Thank you for the kind words everyone.....
And I am sorry if my post sounded like I think I'm something special - I really don't - I've got two failed marriages and various other long term relationships behind me, so I am definitely not perfect and I have my demons. ...
In one of our horrible arguments, when I told him I wanted to move on and meet someone who actually valued me, my ex asked me what I thought I had to offer a man. (Implying, nothing ...). After quite a lot of counselling, I do feel (most of the time) that I have a lot to offer and am genuinely worthy of love....
But just occasionally, that question comes back to haunt me .....
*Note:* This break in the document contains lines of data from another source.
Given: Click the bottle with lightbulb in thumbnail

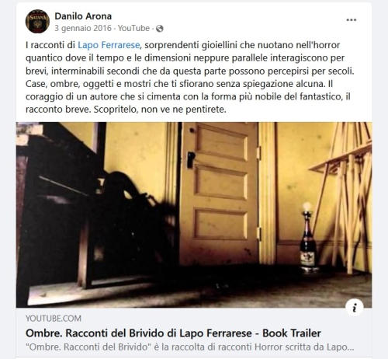Looking at the screenshot, I should tap(307, 237).
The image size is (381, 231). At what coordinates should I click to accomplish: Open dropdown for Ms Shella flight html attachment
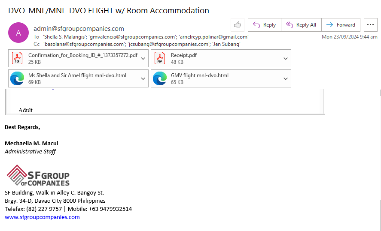[x=143, y=78]
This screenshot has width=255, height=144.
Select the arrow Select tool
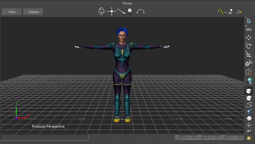[x=249, y=21]
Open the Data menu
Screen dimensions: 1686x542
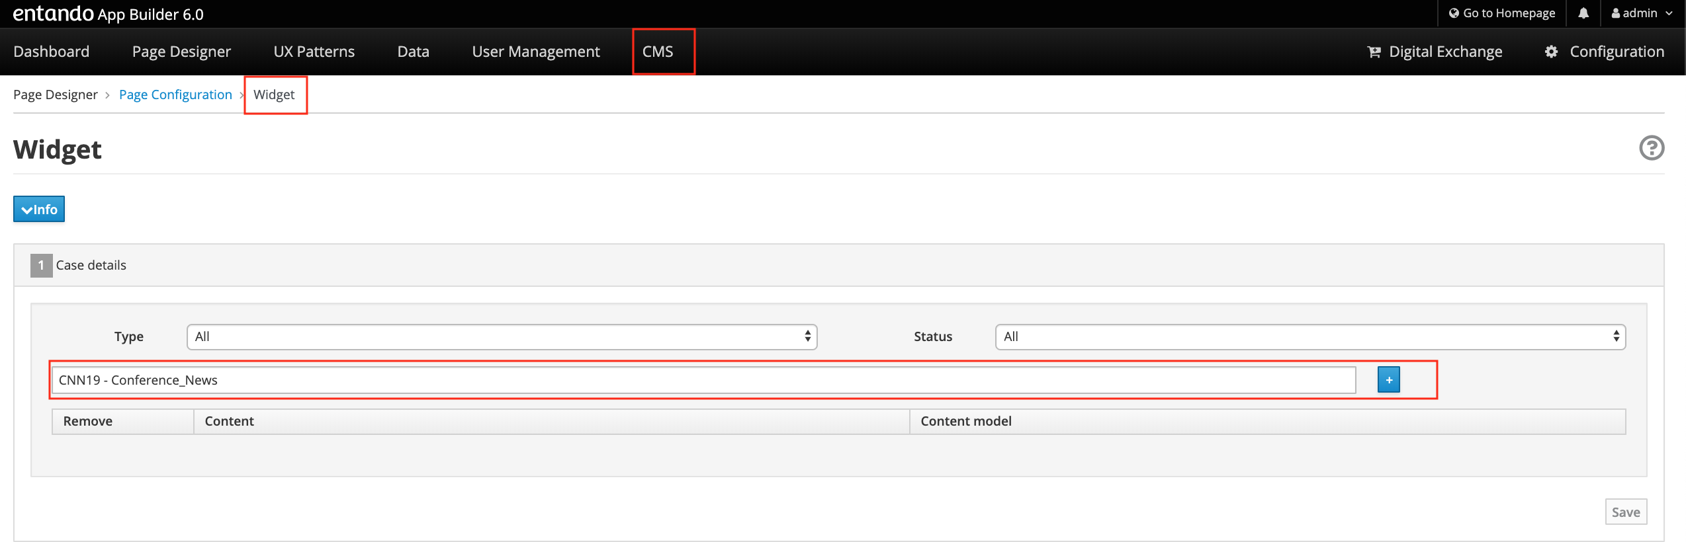413,52
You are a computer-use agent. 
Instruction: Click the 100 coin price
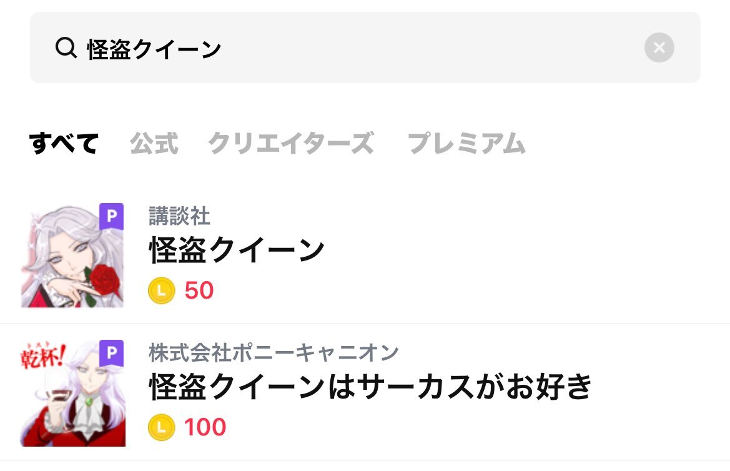point(205,427)
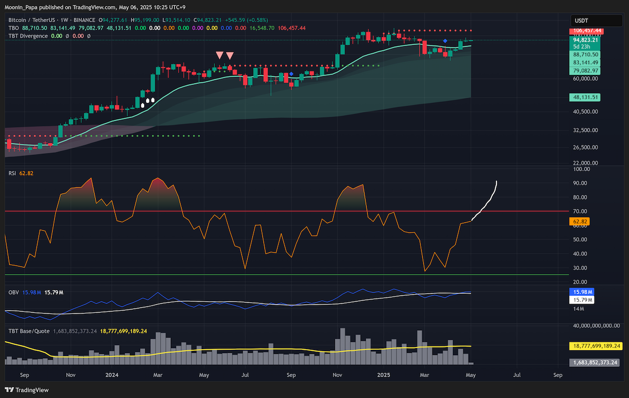This screenshot has width=629, height=398.
Task: Click the 2025 label on time axis
Action: pyautogui.click(x=384, y=375)
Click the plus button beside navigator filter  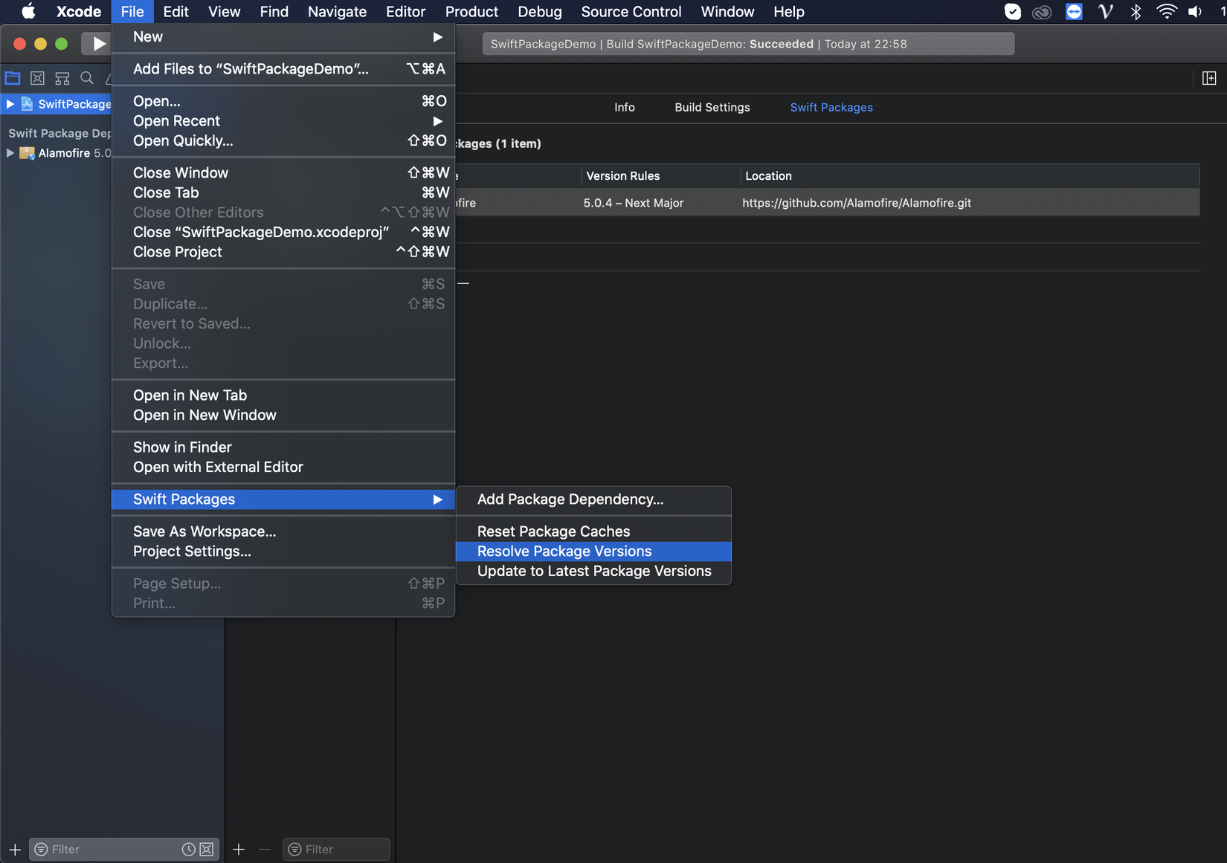[x=15, y=849]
But you are all right - and we are all the proof of it! A bunch of kind, funny, articulate, experienced, emotionally intelligent women, and all of us either struggling, or having struggled, with rejection and indifference, from men who should count themselves lucky to even get the chance of a date with us!
However, those of you who have managed to meet someone decent are proof that there is hope! (And it's lovely that you still come on here and give encouragement and advice to the rest of us!)
And, at least I am lucky that I have a job I love, good friends, lovely family, a fantastic daughter..... A relationship with a nice fella would be the icing on the cake, but at least I don't feel I NEED one to be happy, in the way I used to when I was younger .....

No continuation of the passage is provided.